Vers un nouvel ordre mondial à géométrie variable

Vers un nouvel ordre mondial à géométrie variable

Le monde est de plus en plus confronté au sarcasme Yankee. Poussé par sa mégalomanie de prendre le contrôle du monde et sa soif inextinguible de mettre la main sur les richesses naturelles du sous-continent américain, Donald Trump, l’ inénarrable président américain après la capture le 3 janvier 2026 du couple Maduro s’ en tient toujours à « sa » doctrine Monroe qui veut que Cuba, Colombie et Mexique « rentrent rapidement dans les rangs » de son pré-carré. Quitte à en subir les conséquences d’un refus.

Ainsi, pour Donald Trump, tous les pays situés au sud des États-Unis qui acceptent l’ ordre des choses en ployant le genou devant la grandiloquence américaine n’ ont rien à craindre d’ autant qu’en tant que protectorats, ils jouissent de la « protection » américaine qui dispose en contrepartie désormais de leurs ressources naturelles.

Il y a quelques jours encore, le président américain est abondamment revenu à la charge en menaçant de représailles tous les dirigeants qui mettent à mal la doctrine Monroe qui dispose depuis le 2 décembre 1823 que le continent américain appartient aux anglo américains qui peuvent donc faire ce qui bon leur semble sans en rendre compte à qui que ce soit.

Comme on pouvait s’ y attendre, cette sortie a suscité le courroux des dirigeants du Mexique, de Cuba et de la Colombie, des pays dits « souverainistes » qui ont affirmé avec conviction que l’ Amérique n’ appartient à aucune doctrine ni aucune puissance.

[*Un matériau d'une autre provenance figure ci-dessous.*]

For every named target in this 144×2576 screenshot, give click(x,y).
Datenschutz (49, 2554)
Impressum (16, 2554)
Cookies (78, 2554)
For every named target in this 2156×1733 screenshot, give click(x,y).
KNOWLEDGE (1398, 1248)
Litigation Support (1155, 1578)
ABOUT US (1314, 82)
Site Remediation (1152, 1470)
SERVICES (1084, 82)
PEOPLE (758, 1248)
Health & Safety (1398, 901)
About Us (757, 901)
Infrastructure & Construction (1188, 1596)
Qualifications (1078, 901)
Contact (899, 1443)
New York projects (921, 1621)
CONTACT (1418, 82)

Répliquant contre le narratif américain, le président Cubain Miguel Diaz-Canel rappelle que son pays est une nation libre, indépendante qui n’accepte aucun diktat, même venant de la première puissance mondiale : « Les États Unis n’ ont aucune autorité morale pour accuser Cuba de quoi que ce soit, absolument rien, eux qui transforme tout en commerce, même les vies humaines ».

Un expansionnisme au forceps

A travers ses menaces et son appel à Cuba, Mexique et Colombie en vue d’un rapprochement avec les États-Unis « avant qu’il ne soit trop tard », Donald Trump redéfinit les règles du jeu à son profit en signifiant radicalement que tous ceux qui ne pensent pas comme les Américains sont contre les Américains. Cette vision manichéenne se justifie par les évènements graves survenus au Venezuela en début de mois et qui se sont soldés par la capture du président d’un Etat souverain et le placement sur une « liste noire » de dirigeants considérés comme des « empêcheurs de tourner en rond » dans l’ hémisphère sud-américain.

Tout de même, si avant Donald Trump ses prédécesseurs avaient le mérite de masquer les ambitions prédatrices des USA en Amérique centrale et latine par une approche plus raffinée de l’ ingérence américaine, celui-ci ne s’en cache plus et le clame très haut sans fioritures à longueur de journées : sous son magistère, les États Unis ne prendront plus de gants et feront des richesses d’autrui les leurs. Même si la voie à y atteindre passe par la vassalisation des peuples relevant de sa zone d’ influence.